» **Request 1**
List the years in which, according to the biography of Margaret Carroll, she won a federal election.

» **Text segment**

Margaret Aileen Carroll  ( O'Leary; June 1, 1944 – April 19, 2020) was a Canadian politician. She served as a member of the House of Commons from 1997 to 2006 who represented the ridings of Barrie—Simcoe—Bradford and Barrie. She served in the cabinet of Prime Minister Paul Martin as Minister for International Cooperation. From 2007 to 2011 she was a Liberal member of the Legislative Assembly of Ontario. She served in the cabinet of Premier Dalton McGuinty as Minister of Culture.

Education
Carroll had a Bachelor of Arts from Saint Mary's University (1965) and a Bachelor of Education from York University (1989). She was a partner in a small manufacturing and retail business.

Politics

Municipal
Carroll began her career in politics as a Barrie City councillor, representing the downtown Barrie ward.

Federal
In 1997, Carroll won the Liberal nomination for the newly created riding of Barrie—Simcoe—Bradford. She went on to win the 1997 election by 7,507 votes, and was re-elected again in 2000.  She was elected in 2004 in the newly created riding of Barrie.

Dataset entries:
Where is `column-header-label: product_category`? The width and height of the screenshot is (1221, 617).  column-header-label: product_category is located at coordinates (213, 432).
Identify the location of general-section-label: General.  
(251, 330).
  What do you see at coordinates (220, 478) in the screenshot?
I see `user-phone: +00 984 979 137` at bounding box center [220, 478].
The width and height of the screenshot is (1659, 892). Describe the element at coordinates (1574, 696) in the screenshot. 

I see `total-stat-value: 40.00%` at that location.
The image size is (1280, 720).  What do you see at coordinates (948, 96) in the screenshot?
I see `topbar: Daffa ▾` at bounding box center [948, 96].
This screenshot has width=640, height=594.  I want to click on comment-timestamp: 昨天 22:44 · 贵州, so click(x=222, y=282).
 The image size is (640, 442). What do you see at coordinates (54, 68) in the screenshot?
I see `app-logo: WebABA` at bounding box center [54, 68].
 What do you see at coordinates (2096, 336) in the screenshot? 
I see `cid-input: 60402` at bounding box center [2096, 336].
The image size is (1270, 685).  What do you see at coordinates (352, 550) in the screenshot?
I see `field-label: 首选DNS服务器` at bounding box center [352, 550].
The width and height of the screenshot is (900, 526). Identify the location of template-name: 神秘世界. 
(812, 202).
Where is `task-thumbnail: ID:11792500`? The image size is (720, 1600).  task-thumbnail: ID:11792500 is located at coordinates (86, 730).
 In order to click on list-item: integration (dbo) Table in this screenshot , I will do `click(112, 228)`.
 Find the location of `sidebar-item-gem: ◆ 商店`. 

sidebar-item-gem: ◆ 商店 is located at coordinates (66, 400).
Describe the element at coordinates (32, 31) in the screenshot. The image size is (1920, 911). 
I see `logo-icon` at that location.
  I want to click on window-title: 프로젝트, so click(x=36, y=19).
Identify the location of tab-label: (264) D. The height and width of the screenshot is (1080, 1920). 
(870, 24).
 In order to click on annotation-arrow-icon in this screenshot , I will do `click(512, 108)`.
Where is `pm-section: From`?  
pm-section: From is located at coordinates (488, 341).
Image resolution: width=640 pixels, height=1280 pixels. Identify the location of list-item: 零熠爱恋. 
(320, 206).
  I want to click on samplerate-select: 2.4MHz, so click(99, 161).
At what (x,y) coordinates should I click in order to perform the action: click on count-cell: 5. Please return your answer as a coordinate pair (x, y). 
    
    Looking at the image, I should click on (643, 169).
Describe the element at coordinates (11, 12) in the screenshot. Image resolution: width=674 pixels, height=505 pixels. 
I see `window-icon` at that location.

» **Request 2**
In the dataset entries, write out the lines from the line containing "The image size is (1280, 720)." through the line containing "In order to click on list-item: integration", inclusive, exactly as they appear.

» **Output 1**
1997, 2000, 2004

» **Output 2**
The image size is (1280, 720).  What do you see at coordinates (948, 96) in the screenshot?
I see `topbar: Daffa ▾` at bounding box center [948, 96].
This screenshot has width=640, height=594.  I want to click on comment-timestamp: 昨天 22:44 · 贵州, so click(x=222, y=282).
 The image size is (640, 442). What do you see at coordinates (54, 68) in the screenshot?
I see `app-logo: WebABA` at bounding box center [54, 68].
 What do you see at coordinates (2096, 336) in the screenshot? 
I see `cid-input: 60402` at bounding box center [2096, 336].
The image size is (1270, 685).  What do you see at coordinates (352, 550) in the screenshot?
I see `field-label: 首选DNS服务器` at bounding box center [352, 550].
The width and height of the screenshot is (900, 526). Identify the location of template-name: 神秘世界. 
(812, 202).
Where is `task-thumbnail: ID:11792500`? The image size is (720, 1600).  task-thumbnail: ID:11792500 is located at coordinates (86, 730).
 In order to click on list-item: integration (dbo) Table in this screenshot , I will do `click(112, 228)`.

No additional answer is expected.